If the user had been in square D2 where there are no other points your would have found your first match in say C2. When checking C1,C2,C3,D1,D3,E1,E2,E3. Once found you would then again need to check another radius out, which would have be: B0-4, C0,C4,D0,D4,E0,E4,F0-4. etc. You can see that grid selection will be important to make this as efficient as possible.

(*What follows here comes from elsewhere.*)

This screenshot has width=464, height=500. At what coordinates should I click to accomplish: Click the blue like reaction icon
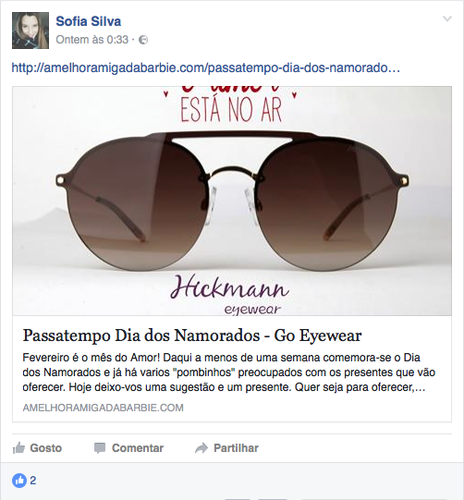pyautogui.click(x=19, y=480)
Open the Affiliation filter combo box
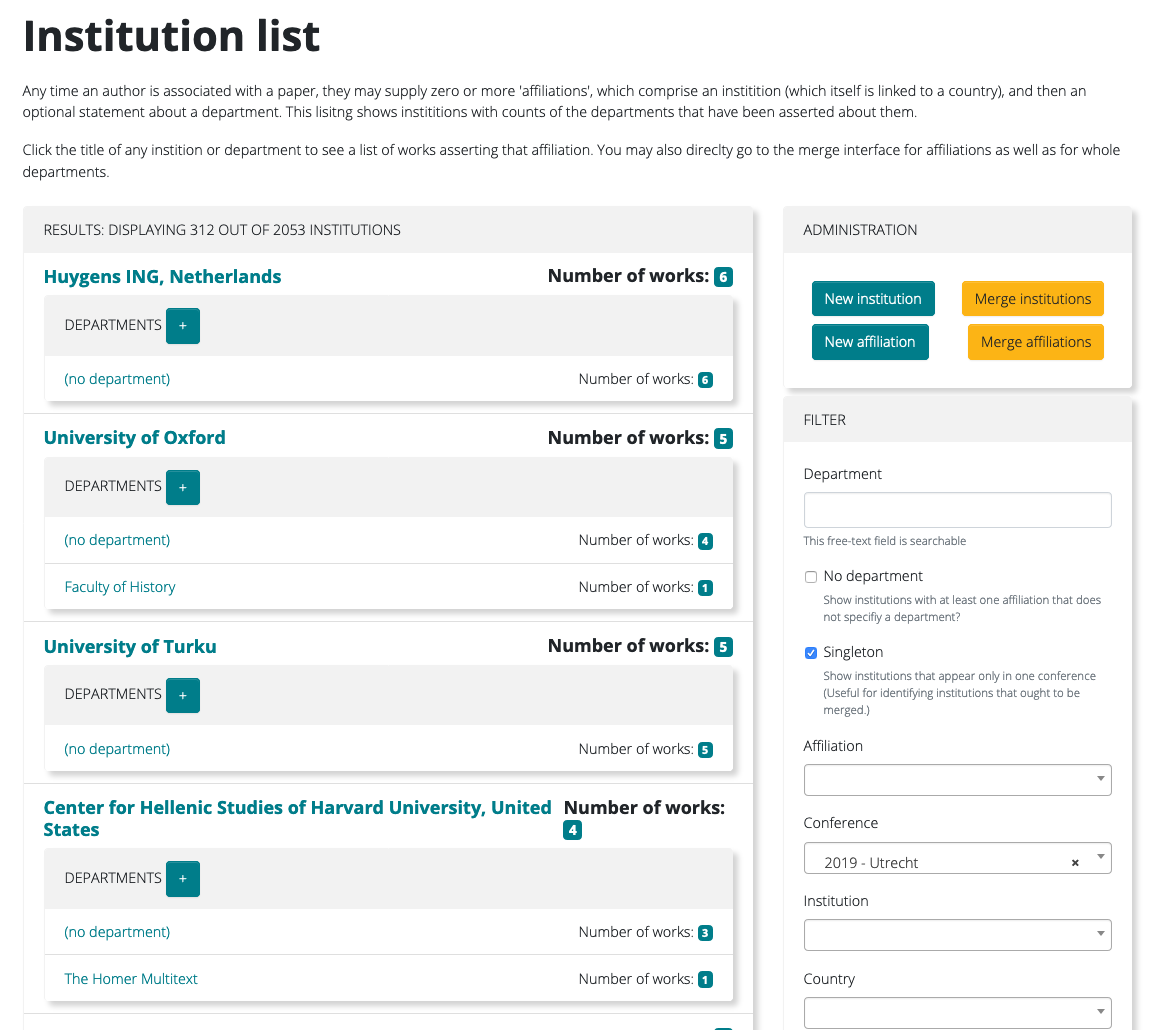 click(957, 780)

Also Note this assumes your grids are equal unlike my hand drawn example.

Option 2:

If you expect a result within X km, and you want something your DB will calculate quickly you can do this:

LatMin = currentLatCoord-radiusValInDegrees
LatMax = currentLatCoord+radiusValInDegrees
LonMin = currentLonCoord-radiusValInDegrees
LonMax = currentLonCoord+radiusValInDegrees

SELECT*From Locations 
WHERE Lat BETWEEN LatMin AND LatMax
  AND Lon BETWEEN LonMin AND LonMax

Now this gives you all results in a square. It is important that you then check they are actually in the circle - you need to drop any in the corners as there may actually be closer coordinates than those on the edge of the circle. So for each point check if it is inside the circle first (Equation for testing if a point is inside a circle) then calculate the distance and keep the closest one. If you do not get a result, widen the circle.

Again, selecting a good radius will depend on your data.

Solution 2:

Have you check this Site of how to count for the distance between two points on Earth?

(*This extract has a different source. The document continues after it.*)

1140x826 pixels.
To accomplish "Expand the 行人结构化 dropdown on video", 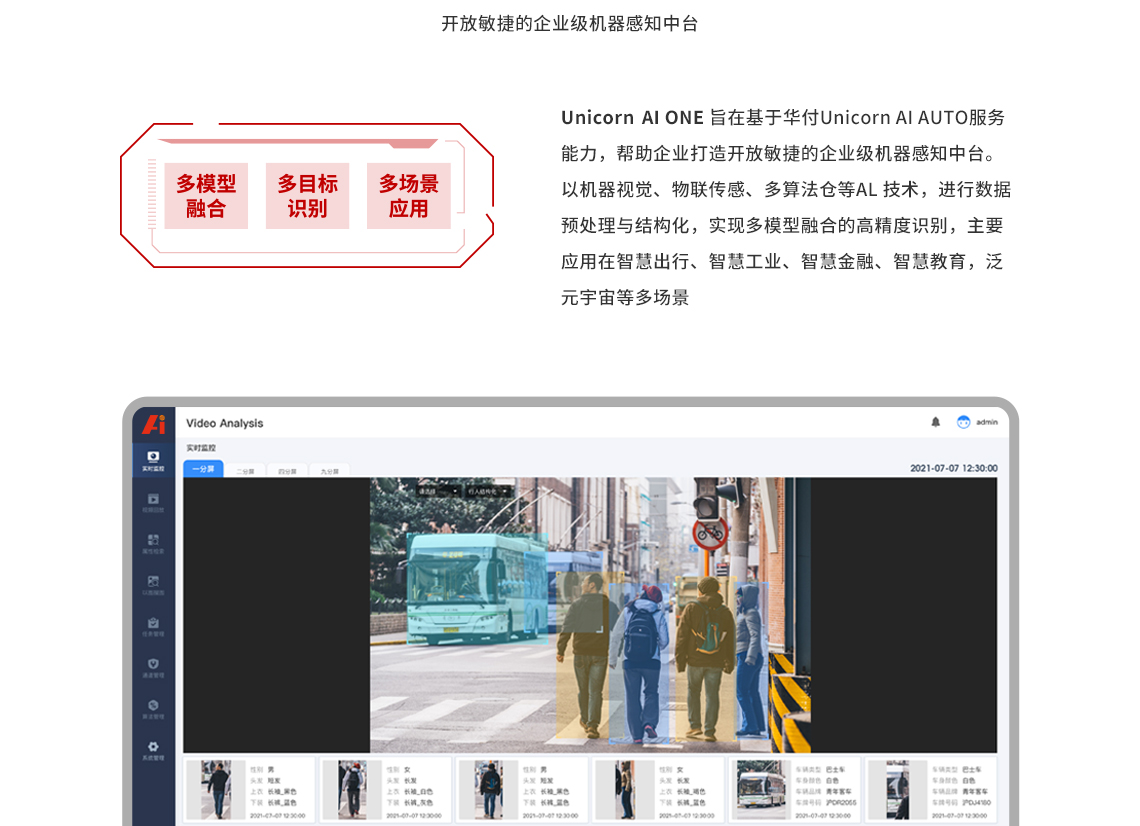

But just keep in mind that it give the Distance based on Earth Surface not based on the actual path to reach at that position. So if you want to count distance based on the Actual Path to reach that position then you can get it by using Google MAP API.

Google Maps API gives the distance between two point based on the actual path.

Hope this information surly help you.

Enjoy Coding... :)

Solution 3:

Distance between two points: ((x1 - x2) ^ 2 + (y1 - y2) ^ 2) ^ 0.5. However, distance between these points are straight lines. Most likely, there are variables like local vs highway, not to mention one-way streets and waterways, where you need to find the nearest bridge. Therefore, I suggest using Google and Bing maps api. The are free for a limited number of searches.

Solution 4:

There's a rather clever solution over at Query to get records based on Radius in SQLite? based on precalculating some trigonometric values for each position when inserting the rows which then lets you calculate the distance in your query only using arithmetic functions.

I've used it very successfully in my own code

Solution 5:

Let me make sure this is right: You have point a, and a table of points a[]. Currently, you do something like:

  • loop over b[]
    • get distance from b[i] to a
    • if distance is less than minimumDistance
      • set minimumDistance = distance
      • set closestPoint = i
  • return closestPoint

If so, you're finding it in O(n) time, which can't really be improved upon much. You have to check all the points to see which are the closest.

However, as Matthew points out, you can prune n by assigning points to a grid. This can drastically reduce the amount of points needed to compare. The expense is a bit of time preprocessing, and slightly more complicated logic. If you have a long list of points(or the distance() function takes a long time), you'll definitely want to do something like this.